By 1st November 2014Book Reviews

lovesofmarilyn

This is the second book published by Life to examine the life and times of Marilyn Monroe. It was originally published as a magazine special and now we have it presented as a hardback book. One thing you notice is it’s even smaller than the magazine in size. In recent times Life has produced books on The Beatles and The Rolling Stones which have been of large size with picture essays, like the original books they published over the years like ‘Life Goes To The Movies’, for example.

Why they haven’t thought to do this for their Marilyn books I do not know. When you consider how full their archives must be and how they have been writing pieces on her and the fact she has been a feature in their magazine since 1949.Here we have an attempt to write about the ‘loves’ in her life.
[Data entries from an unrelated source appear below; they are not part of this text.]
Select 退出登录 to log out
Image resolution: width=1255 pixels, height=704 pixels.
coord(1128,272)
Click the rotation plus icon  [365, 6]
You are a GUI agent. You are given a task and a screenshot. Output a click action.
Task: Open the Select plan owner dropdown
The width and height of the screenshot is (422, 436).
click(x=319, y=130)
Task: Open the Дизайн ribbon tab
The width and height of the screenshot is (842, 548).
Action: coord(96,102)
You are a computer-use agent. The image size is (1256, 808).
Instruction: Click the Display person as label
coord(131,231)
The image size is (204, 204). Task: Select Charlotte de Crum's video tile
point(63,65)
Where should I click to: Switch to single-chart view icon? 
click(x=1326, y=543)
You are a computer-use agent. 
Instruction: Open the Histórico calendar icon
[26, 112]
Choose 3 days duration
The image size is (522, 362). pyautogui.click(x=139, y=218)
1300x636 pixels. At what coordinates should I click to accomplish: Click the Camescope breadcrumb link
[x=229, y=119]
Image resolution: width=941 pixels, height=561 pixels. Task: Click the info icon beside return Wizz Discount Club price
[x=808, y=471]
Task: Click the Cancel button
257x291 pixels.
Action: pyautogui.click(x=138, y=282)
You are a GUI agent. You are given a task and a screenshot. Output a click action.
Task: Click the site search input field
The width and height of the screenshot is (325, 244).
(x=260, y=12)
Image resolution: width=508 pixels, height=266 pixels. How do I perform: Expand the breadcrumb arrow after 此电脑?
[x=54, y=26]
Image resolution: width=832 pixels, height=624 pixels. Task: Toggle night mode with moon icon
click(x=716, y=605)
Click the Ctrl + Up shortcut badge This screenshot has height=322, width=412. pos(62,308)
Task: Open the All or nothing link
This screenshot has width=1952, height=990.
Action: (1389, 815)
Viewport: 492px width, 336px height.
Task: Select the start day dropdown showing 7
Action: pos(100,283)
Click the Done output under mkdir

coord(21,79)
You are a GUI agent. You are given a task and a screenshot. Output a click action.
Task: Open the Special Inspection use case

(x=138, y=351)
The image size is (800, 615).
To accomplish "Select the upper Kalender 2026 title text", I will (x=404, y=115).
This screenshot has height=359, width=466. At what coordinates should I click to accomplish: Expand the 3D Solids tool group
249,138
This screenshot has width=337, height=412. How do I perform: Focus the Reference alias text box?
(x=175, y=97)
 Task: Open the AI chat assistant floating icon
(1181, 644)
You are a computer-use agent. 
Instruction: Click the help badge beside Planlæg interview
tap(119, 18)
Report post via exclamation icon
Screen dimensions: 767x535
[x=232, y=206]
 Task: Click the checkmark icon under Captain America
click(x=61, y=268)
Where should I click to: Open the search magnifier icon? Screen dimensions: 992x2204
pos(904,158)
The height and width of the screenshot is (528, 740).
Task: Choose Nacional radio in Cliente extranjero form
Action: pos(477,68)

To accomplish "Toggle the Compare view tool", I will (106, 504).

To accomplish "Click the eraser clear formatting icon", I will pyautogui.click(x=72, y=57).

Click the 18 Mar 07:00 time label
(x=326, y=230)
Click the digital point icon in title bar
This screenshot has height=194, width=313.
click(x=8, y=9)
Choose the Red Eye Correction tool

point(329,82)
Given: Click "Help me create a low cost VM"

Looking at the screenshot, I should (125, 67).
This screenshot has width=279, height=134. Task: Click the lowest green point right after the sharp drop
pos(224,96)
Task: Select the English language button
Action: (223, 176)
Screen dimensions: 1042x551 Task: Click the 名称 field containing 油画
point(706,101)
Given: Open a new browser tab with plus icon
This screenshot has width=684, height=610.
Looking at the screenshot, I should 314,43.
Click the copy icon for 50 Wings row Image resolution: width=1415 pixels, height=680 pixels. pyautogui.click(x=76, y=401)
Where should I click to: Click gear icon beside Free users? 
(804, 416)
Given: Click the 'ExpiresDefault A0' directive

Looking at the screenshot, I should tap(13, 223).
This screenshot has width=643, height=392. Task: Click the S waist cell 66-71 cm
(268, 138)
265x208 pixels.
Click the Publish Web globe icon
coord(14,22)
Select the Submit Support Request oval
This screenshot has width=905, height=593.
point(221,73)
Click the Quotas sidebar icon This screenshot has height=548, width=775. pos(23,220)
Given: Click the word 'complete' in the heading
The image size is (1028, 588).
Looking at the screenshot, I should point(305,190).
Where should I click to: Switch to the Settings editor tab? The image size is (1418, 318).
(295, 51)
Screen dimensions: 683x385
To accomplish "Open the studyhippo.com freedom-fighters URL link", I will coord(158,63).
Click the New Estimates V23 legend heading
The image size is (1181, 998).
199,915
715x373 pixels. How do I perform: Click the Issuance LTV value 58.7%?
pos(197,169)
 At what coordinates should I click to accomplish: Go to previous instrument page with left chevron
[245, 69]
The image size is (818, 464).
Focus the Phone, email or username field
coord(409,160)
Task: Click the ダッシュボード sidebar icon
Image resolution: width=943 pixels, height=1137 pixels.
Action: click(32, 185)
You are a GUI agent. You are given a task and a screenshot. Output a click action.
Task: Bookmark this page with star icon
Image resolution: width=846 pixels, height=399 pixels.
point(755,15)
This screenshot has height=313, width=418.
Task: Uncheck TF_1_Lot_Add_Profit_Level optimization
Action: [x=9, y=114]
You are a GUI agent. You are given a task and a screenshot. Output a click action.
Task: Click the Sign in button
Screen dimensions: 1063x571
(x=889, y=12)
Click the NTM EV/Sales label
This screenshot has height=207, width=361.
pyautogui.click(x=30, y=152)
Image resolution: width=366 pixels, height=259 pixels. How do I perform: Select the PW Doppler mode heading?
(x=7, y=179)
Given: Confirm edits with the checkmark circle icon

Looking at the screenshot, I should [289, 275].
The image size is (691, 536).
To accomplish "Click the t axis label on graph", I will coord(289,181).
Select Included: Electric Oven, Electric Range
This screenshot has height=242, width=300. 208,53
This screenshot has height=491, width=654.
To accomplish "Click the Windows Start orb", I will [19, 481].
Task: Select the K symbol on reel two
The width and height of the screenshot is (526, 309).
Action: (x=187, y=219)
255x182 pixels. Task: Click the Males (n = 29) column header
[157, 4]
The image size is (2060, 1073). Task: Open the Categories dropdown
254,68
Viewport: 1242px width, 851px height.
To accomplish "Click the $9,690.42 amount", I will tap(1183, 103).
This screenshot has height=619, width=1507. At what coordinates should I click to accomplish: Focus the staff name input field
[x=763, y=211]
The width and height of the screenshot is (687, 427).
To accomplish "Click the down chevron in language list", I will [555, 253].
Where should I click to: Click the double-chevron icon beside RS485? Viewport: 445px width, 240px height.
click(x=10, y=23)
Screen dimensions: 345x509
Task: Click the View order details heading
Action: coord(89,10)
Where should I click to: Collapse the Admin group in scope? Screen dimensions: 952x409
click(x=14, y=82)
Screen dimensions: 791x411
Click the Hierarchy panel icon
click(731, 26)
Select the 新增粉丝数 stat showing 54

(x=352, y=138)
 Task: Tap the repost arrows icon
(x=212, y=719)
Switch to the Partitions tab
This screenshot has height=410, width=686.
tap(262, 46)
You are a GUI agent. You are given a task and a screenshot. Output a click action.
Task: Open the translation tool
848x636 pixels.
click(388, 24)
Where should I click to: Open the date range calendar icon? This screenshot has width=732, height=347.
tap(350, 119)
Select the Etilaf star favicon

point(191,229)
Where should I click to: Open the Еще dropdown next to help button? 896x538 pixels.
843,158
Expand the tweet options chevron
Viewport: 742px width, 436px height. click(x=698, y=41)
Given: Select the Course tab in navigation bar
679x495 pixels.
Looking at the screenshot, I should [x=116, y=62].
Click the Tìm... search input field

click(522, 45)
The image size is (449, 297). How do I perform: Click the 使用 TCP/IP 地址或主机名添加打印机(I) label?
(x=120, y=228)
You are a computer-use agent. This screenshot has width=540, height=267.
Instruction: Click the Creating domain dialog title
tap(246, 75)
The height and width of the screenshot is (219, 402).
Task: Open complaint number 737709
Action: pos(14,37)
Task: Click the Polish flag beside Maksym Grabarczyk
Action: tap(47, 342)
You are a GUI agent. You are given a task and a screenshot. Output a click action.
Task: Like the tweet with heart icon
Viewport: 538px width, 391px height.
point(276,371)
While her three husbands are featured, Dougherty, DiMaggio and Miller, and some other loves that didn’t work out so well, Fred Karger and Yves Montand for example, they’ve totally skipped the relationship with Elia Kazan which would have added to the book more than the addition of Robert Slatzer, who forged an alliance with Marilyn for his own personal gain — to see him among the loves is a major flaw in the book, along with the Kennedy brothers.

The Kennedy’s were not a major part of Marilyn’s life like Montand or Karger were and yet her association with them goes beyond any significant relationship she had with any other men because writers seem determined to infuse the two.

These rumours were started by left wing writer Frank A. Capell in the 1960’s as an attempt to defame Bobby Kennedy’s reputation and therefore damage his career by linking him to Marilyn’s death.

On Kennedy’s death the political agenda stopped but by that time other writers began to pick up the story and it became blown out of all proportion by the likes of Fred Lawrence Guiles, Norman Mailer, Robert Slatzer, W.J. Weatherby, Anthony Summers, Donald H. Woolf and countless others — and in time it’s Marilyn Monroe’s reputation that has been at the mercy of these writers as they continue to penetrate the media which has a hunger for gossip about her and the ‘other’ men in her life, which is often sleazy. So here we have the basic idea for the book.

For Life magazine, who always wrote about Marilyn in a positive light, who she gave her last interview to in the weeks before her death and who pleaded with them ‘please do not make me a joke’ — we have a book that tries to piece together the fragments of her love life, the fact and the fiction. I expected more of the truth.